(Reading text Opens)

On occasions when the Subadviser deems the purchase or sale of a security or
futures contract to be in the best interest of the Fund as well as other clients
of the Subadviser, the Subadviser, to the extent permitted by applicable laws
and regulations, may, but shall be under no obligation to, aggregate the
securities or futures contracts to be sold or purchased in order to obtain the
most favorable price or lower brokerage commissions and efficient execution. In
such event, allocation of the securities or futures contracts so purchased or
sold, as well as the expenses incurred in the transaction, will be made by the
Subadviser in the manner the Subadviser considers to be the most equitable and
consistent with its fiduciary obligations to the Fund and to such other clients.

(Reading text Closes)
(Record set Opens)

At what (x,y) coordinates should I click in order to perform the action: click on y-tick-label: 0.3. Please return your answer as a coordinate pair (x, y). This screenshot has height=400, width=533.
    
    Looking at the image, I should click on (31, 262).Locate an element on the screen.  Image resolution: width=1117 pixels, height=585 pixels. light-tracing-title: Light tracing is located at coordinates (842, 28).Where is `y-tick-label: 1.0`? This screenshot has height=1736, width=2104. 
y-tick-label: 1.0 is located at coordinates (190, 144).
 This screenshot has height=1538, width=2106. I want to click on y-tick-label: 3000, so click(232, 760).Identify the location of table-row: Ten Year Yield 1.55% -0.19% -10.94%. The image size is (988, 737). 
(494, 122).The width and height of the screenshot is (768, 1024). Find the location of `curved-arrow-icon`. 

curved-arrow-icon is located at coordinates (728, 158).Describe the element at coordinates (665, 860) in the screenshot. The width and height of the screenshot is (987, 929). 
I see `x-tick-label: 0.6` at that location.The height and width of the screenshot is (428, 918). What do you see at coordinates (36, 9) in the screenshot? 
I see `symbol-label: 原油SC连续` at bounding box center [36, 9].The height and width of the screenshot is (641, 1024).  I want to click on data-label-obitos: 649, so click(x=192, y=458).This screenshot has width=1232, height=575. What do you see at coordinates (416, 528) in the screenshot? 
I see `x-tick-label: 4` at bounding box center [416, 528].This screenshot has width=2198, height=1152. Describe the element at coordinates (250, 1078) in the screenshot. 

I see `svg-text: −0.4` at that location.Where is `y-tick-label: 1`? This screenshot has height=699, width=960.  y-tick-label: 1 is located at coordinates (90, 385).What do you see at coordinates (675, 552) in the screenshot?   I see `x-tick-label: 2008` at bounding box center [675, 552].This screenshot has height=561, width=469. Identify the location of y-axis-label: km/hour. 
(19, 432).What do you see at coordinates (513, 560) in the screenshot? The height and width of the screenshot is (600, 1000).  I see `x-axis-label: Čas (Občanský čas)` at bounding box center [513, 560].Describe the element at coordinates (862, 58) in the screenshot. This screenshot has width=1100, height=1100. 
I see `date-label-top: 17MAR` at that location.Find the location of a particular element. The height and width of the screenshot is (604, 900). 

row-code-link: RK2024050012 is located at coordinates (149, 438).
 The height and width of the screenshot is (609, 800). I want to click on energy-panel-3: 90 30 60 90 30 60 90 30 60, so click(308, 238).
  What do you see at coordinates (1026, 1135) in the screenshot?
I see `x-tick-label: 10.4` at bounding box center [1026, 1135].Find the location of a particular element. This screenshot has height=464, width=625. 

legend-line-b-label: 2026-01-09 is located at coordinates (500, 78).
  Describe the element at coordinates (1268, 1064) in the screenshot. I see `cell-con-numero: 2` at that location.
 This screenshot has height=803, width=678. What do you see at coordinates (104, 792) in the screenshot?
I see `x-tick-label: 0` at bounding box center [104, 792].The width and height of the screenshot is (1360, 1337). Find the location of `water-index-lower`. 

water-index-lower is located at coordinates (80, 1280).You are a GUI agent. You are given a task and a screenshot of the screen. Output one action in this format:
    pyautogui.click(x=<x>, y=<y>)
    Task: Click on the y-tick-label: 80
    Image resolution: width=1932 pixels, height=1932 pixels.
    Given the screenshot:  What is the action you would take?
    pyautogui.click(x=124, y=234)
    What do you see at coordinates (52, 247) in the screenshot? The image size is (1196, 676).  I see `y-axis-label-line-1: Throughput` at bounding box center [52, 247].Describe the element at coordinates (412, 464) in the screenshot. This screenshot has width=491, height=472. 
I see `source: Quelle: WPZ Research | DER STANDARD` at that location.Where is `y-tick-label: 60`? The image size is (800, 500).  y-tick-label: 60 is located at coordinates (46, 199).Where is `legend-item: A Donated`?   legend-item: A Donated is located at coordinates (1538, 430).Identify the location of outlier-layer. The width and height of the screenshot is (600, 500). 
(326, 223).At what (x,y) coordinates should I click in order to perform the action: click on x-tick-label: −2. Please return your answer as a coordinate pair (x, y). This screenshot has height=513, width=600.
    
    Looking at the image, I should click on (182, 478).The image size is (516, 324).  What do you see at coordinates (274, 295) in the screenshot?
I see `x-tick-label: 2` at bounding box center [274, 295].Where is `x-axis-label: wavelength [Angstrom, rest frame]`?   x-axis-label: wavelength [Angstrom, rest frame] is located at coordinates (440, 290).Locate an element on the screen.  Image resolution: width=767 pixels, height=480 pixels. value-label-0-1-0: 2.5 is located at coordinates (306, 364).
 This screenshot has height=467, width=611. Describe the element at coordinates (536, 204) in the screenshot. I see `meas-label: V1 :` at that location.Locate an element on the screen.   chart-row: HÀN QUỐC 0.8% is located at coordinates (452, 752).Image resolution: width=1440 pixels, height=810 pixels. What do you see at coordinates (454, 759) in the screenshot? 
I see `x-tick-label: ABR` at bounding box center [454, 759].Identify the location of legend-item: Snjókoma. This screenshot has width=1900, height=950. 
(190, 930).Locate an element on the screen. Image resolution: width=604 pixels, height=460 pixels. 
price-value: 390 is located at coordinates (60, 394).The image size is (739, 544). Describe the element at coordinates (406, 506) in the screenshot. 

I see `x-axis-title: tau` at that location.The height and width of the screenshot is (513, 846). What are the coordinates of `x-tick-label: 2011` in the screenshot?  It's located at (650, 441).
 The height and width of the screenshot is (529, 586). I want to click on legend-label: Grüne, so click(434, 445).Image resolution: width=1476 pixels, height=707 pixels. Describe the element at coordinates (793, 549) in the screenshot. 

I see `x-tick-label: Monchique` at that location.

(Record set Closes)

*Parts of the exercise:*
[1] Translate this sentence from the subadviser passage into Spanish: "In such event, allocation of the securities or futures contracts so purchased or sold, as well as the expenses incurred in the transaction, will be made by the Subadviser in the manner the Subadviser considers to be the most equitable and consistent with its fiduciary obligations to the Fund and to such other clients."
[2] Turn the paragraph of the subadviser passage beginning "On occasions when the Subadviser deems" into a short bulleted list that keeps its main facts.
[3] Reproduce the part of the subadviser passage starting with "On occasions when" and going on through "such other clients.".
The data above is separate material and not part of the subadviser passage.

*Responses in order:*
[1] En tal caso, la asignación de los valores o contratos de futuros así comprados o vendidos, así como de los gastos incurridos en la transacción, será realizada por el Subasesor de la manera que el Subasesor considere más equitativa y coherente con sus obligaciones fiduciarias para con el Fondo y con dichos otros clientes.

[2]
- When the Subadviser deems buying or selling a security or futures contract to be in the best interest of both the Fund and its other clients, it may aggregate those trades, to the extent applicable laws and regulations permit.
- It is under no obligation to aggregate them.
- The purpose is to obtain the most favorable price or lower brokerage commissions and efficient execution.
- If trades are aggregated, the Subadviser allocates the securities or futures contracts and the transaction expenses in the manner it considers most equitable and consistent with its fiduciary obligations to the Fund and the other clients.

[3]
On occasions when the Subadviser deems the purchase or sale of a security or
futures contract to be in the best interest of the Fund as well as other clients
of the Subadviser, the Subadviser, to the extent permitted by applicable laws
and regulations, may, but shall be under no obligation to, aggregate the
securities or futures contracts to be sold or purchased in order to obtain the
most favorable price or lower brokerage commissions and efficient execution. In
such event, allocation of the securities or futures contracts so purchased or
sold, as well as the expenses incurred in the transaction, will be made by the
Subadviser in the manner the Subadviser considers to be the most equitable and
consistent with its fiduciary obligations to the Fund and to such other clients.